In Which Someone Runs at One Time More Than I’ve Run in My Whole Life

We spent last week with my whole immediate family, which amounts to only six and a half people, in beautiful Chamonix, high in the French Alps. The occasion for this happy gathering was so that my brother could run the CCC, or Courmayeur Champex Chamonix, one of the races of the famous Ultra Trail du Mont Blanc. It’s 63 miles long, over two full marathons, but with 3.7 MILES of elevation change. In short, it would be an insane hike for a normal person to do in a week. Cat and I did what we do best to help him prepare for this insane endeavor: we cooked lots of good food. Stir fry, Greek salad, pasta with my dad’s famous meat sauce, tartiflette, a local dish of potatoes and ridiculous amounts of melted cheese, and copious amounts of wine to wash it all down. The wine part was less of a race preparation measure and more of a sanity keeping measure in having 3 generations cooped up in a small house for a week.

Badass Rowan

Rowan, the half person, is my awesome 1 year old nephew. He loved all the attention afforded by lots of family and limited space, and especially loved us making funny faces at him and feeding him things we weren’t supposed to. He obviously pulled these glasses off nanoseconds after this picture was taken.

On the day of the race, we woke up early and drove Chris through the 7 mile long Mont Blanc Tunnel, to Courmayeur, a town on the Italian side of the mountain. We sat in a small café and drank coffee to the amplified sounds of annoying hype men in 3 languages and bad techno music, and cheered Chris on as he attempted to empty his bowels before the race. cccalex---5- The race had 1900 participants leaving in 3 waves, Chris being placed in the first wave as he’d been included in the prestigious list of “favorites”. After three national anthems and a warning that the weather might be really shitty, they were off at a faster pace than I run my 2 mile jogs at. We cheered him on and then made our way home to reload the tracking website all day long. While we relaxed, he ran, and ran, and took some cool pictures, and ran some more:

He seems to be taking it well.

He seems to be taking it well.

A rest stop high in the mountains.

A rest stop high in the mountains.

A poor soul had to be rescued by helicopter.

A poor soul had to be rescued by helicopter.

We electronically followed him do the most grueling thing of his life from a couch, eating a nice lunch, relaxing, and taking copious naps. He hovered around 80th place, making headway on the uphills and falling back on the downhills. He told me after the race that “Those fucking euros are fucking crazy on the downhills!” which was funny because I thought everyone participating was fucking crazy regardless of nationality, including my dear brother. In the evening we prepared a picnic and camped out to meet him at two of the later checkpoints that were accessible by road.

Chris was happy to see me, but especially Rowan, who's on my back at this point.

Chris was happy to see me, but especially Rowan, who’s on my back at this point.

We met Chris and gave him some snacks, cheered him on, and drove to the next point we could meet him at, when the weather turned horrible. Dark, rainy, and in the clouds, he approached the last few hills.

STORED ROWS:
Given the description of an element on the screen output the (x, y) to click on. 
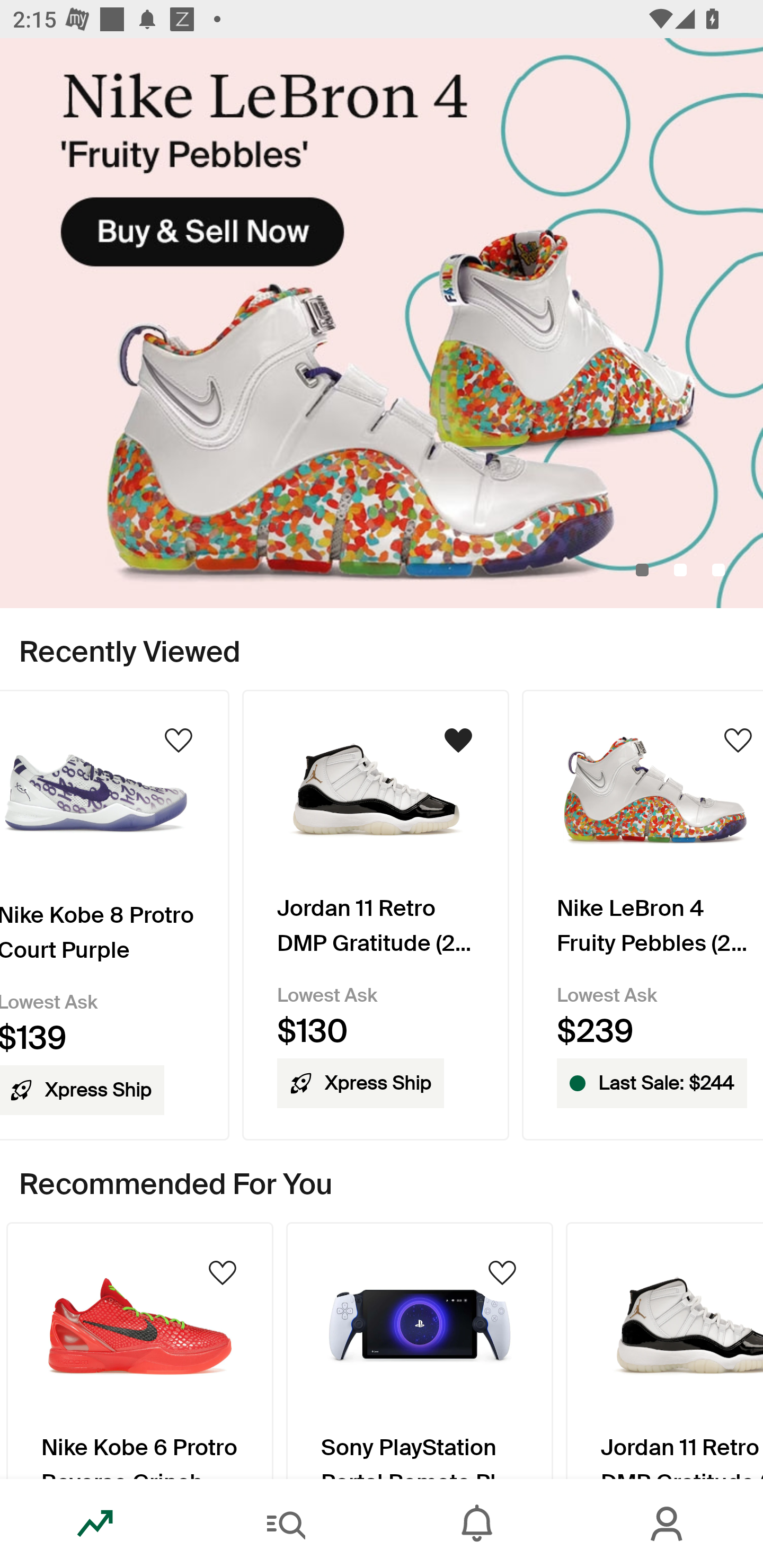
Product Image Nike Kobe 6 Protro Reverse Grinch (139, 1349)
Search (285, 1523)
Inbox (476, 1523)
Account (667, 1523)
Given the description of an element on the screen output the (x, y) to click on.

TASK DETAILS:
From the race account above, list every dish that the writer and Cat cooked to help the brother prepare, leaving out the wine.

FINAL RESULT:
Stir fry
Greek salad
Pasta with my dad's famous meat sauce
Tartiflette